Mini Planner: Pick Your Path And Plan Your Start Date
Use this quick planner to peg a realistic launch date.
If You Fit An Exemption
- Build the packet in one week or less with complete instruments.
- Plan 1–2 weeks for office review, plus a few days for edits.
- Target your first participant within three weeks of submission.
If You Fit The Expedited Route
- Assemble all instruments and data plans before submission.
- Expect 2–3 weeks for review at many sites; longer in peak seasons.
- Hold time for one revision round; keep replies under 48 hours.
If You Need A Convened Meeting
- Pull the meeting calendar and submission cutoff today.
- Submit at least one cycle ahead; aim for pre-review one week early.
- Plan 1–2 weeks post-meeting for edits and the final letter.
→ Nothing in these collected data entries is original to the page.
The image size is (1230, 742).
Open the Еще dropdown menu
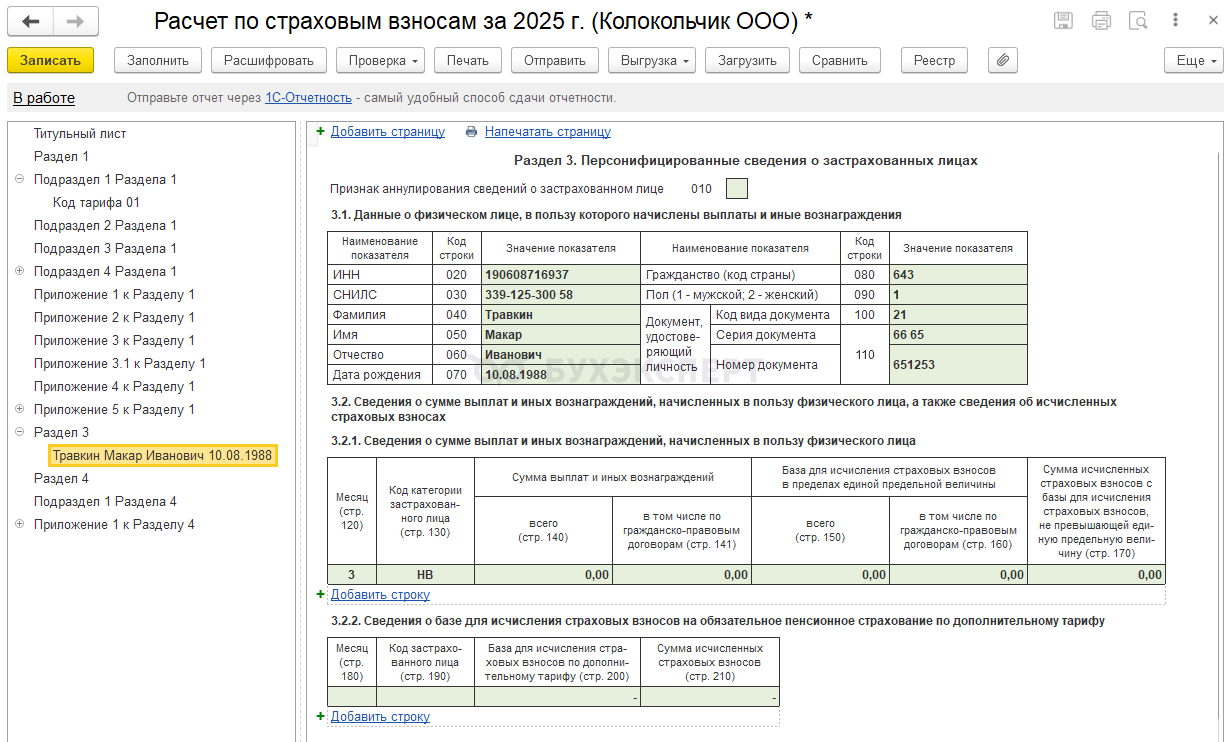(x=1193, y=60)
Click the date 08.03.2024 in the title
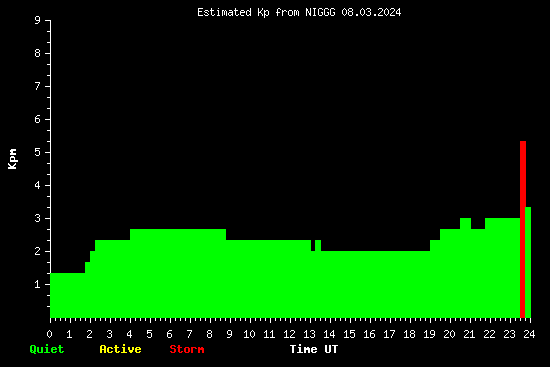 tap(371, 12)
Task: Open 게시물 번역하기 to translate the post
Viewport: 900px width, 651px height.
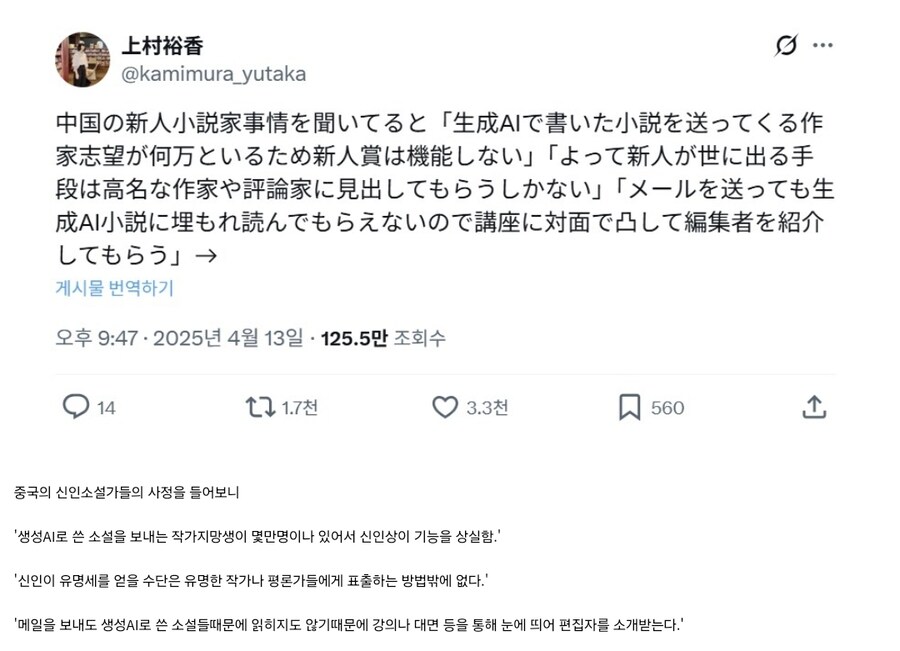Action: [x=113, y=288]
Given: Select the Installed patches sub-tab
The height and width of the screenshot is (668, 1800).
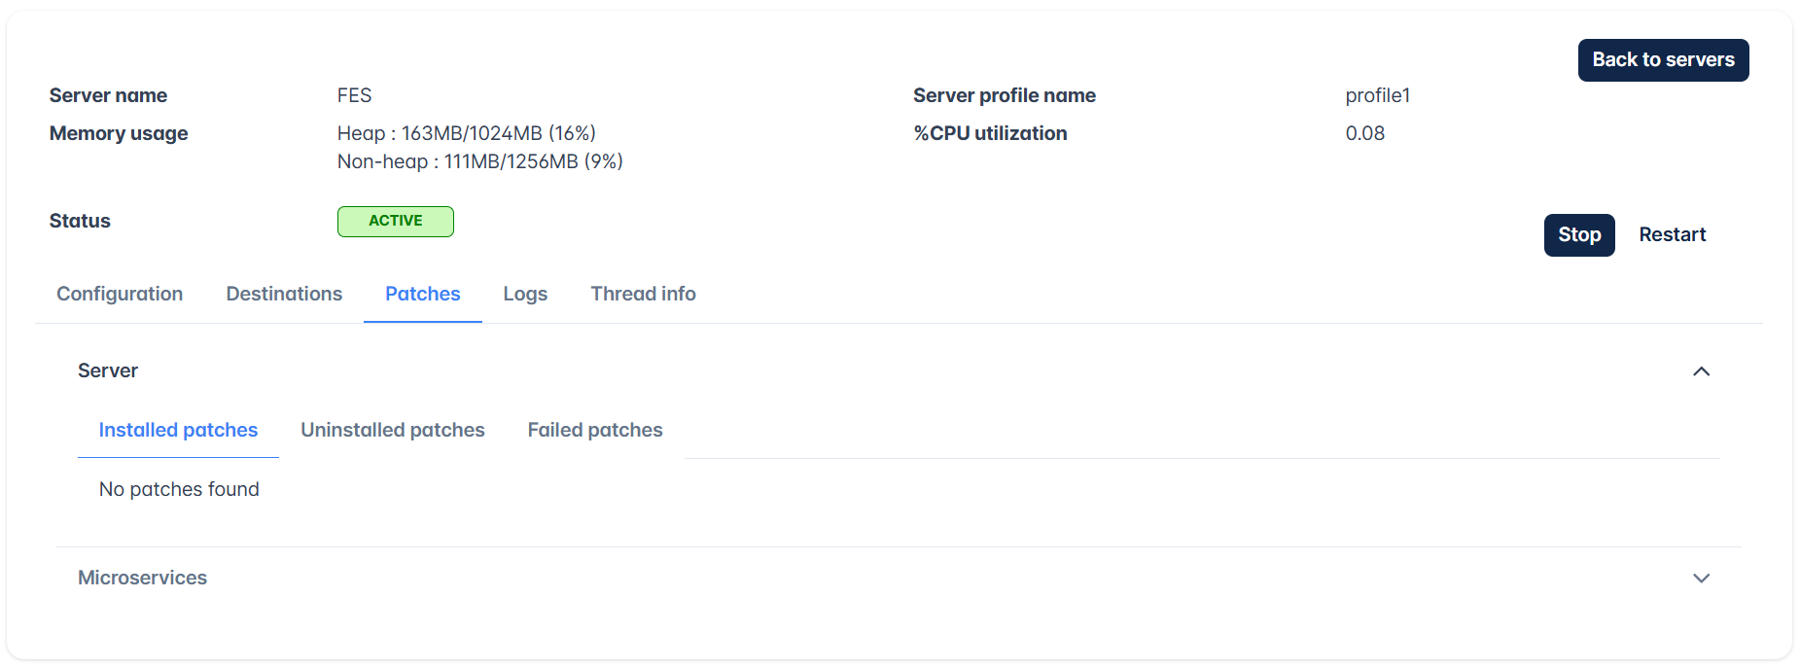Looking at the screenshot, I should point(178,430).
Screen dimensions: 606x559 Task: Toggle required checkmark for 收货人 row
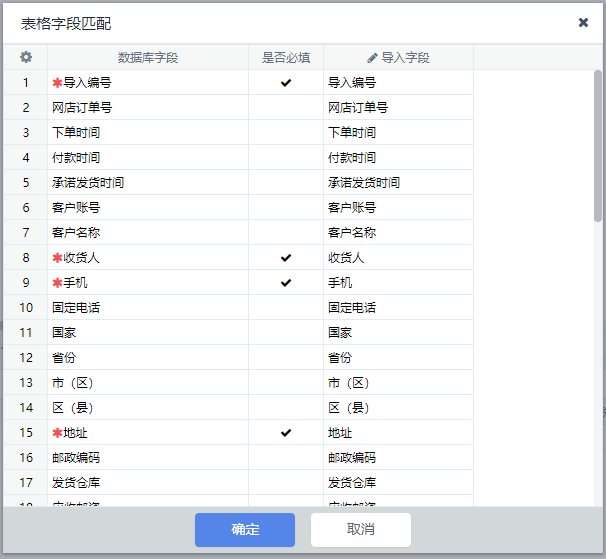click(x=286, y=258)
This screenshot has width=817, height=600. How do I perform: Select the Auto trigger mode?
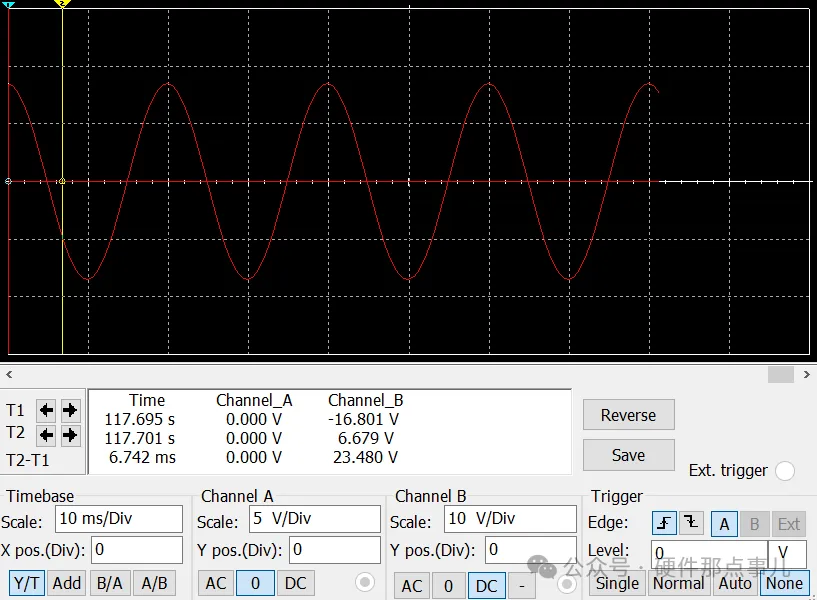coord(735,583)
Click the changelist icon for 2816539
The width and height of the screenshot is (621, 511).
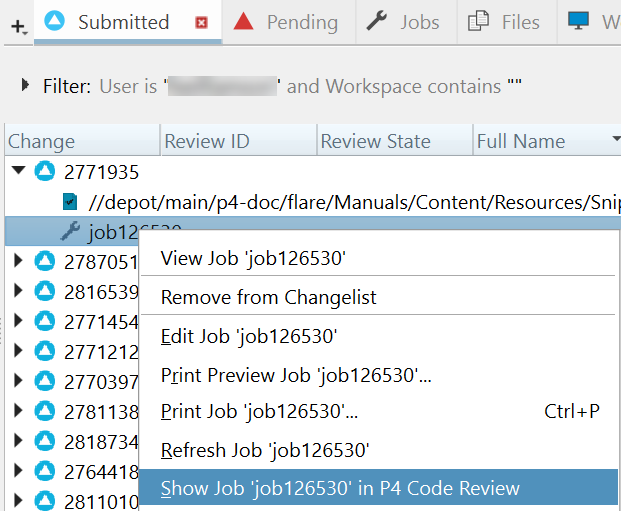[44, 291]
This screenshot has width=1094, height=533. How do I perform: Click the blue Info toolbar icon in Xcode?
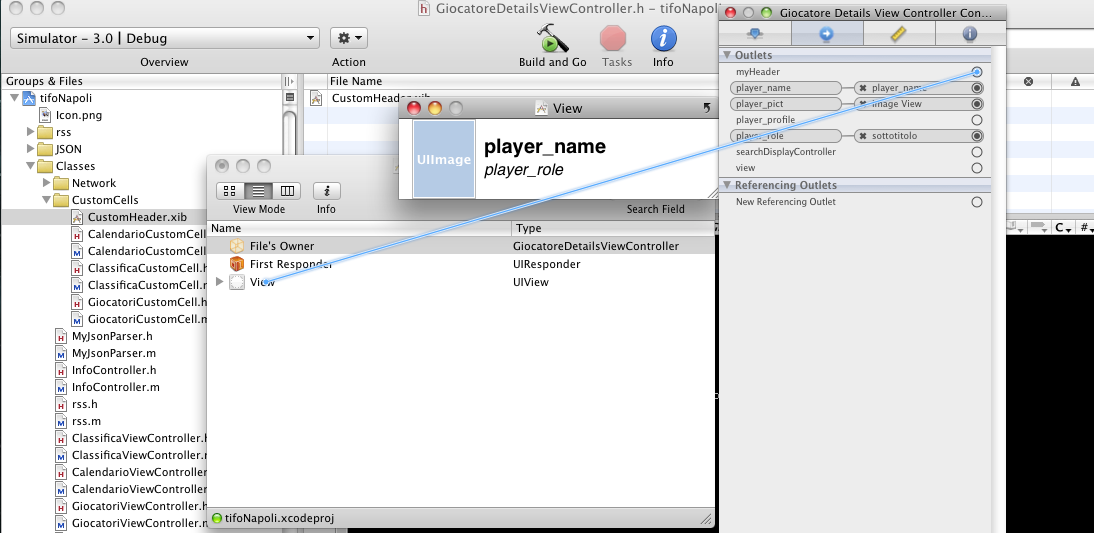tap(663, 40)
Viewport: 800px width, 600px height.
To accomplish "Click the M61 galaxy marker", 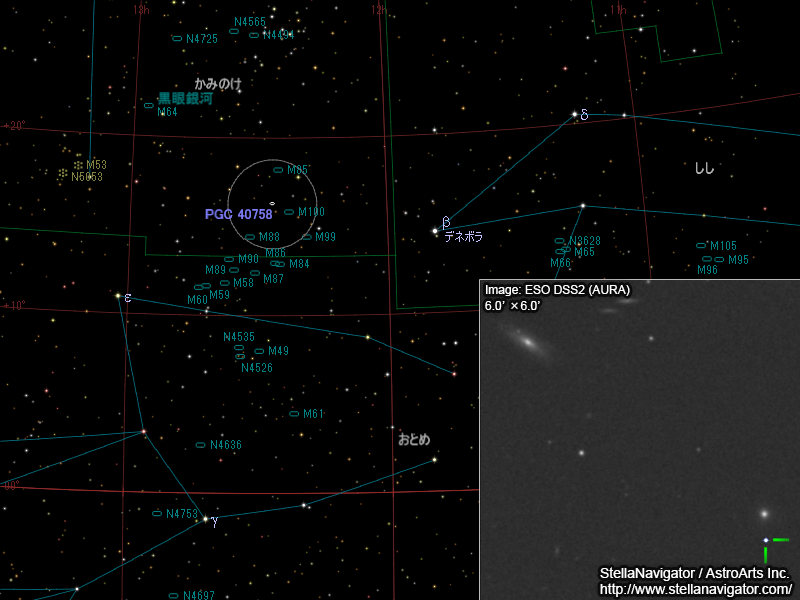I will coord(294,414).
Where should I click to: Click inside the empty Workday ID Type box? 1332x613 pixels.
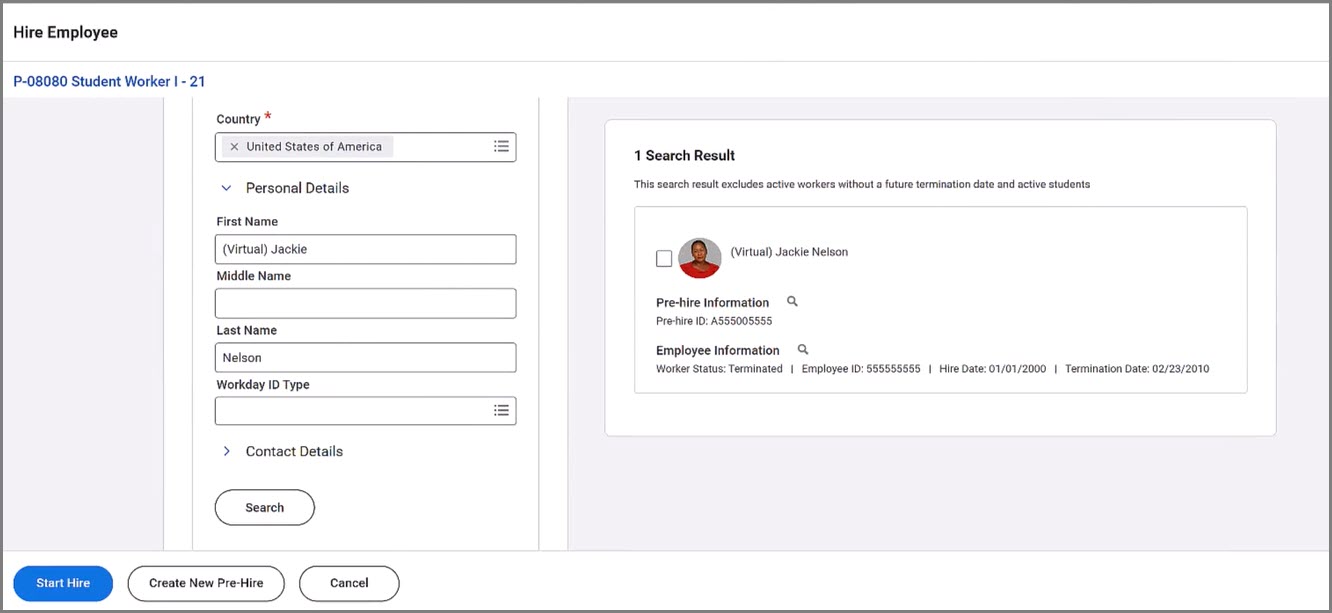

Bottom-Line Planning Benchmarks
For most single-site studies with minimal risk, a clean packet submitted outside peak weeks lands approval in two to three weeks. Projects that need a convened agenda often reach the finish line in about a month, give or take the meeting cadence. Complex, multi-site, or higher-risk designs need a wider window.
Compliance Corner
If you need to confirm whether your design qualifies for expedited handling or must go to a full meeting, the federal pages are clear and concise. Start with the HHS list of expedited categories. For the legal text that governs when an IRB may use that path, see 45 CFR 46.110.
Quick FAQ-Style Notes Without The FAQs
“Can I Start Data Collection Before The Letter?”
No. Wait for the approval or exemption notice. Pre-tests that look like research can count as data collection.
“Do Editorial Edits Reset The Clock?”
Minor wording fixes rarely add time. Substantive changes (new arms, extra contacts, added biospecimens) can trigger deeper review.
“What If I Miss A Meeting Deadline?”
Your file rolls to the next agenda. Many boards publish cutoffs; set calendar alerts so you do not slip a cycle.
Takeaway
Plan two to three weeks for minimal-risk routes and four to eight weeks when you need a convened meeting. Build a complete packet, match the correct category, and respond fast to requests. That approach trims days off any path and gets your study moving on schedule.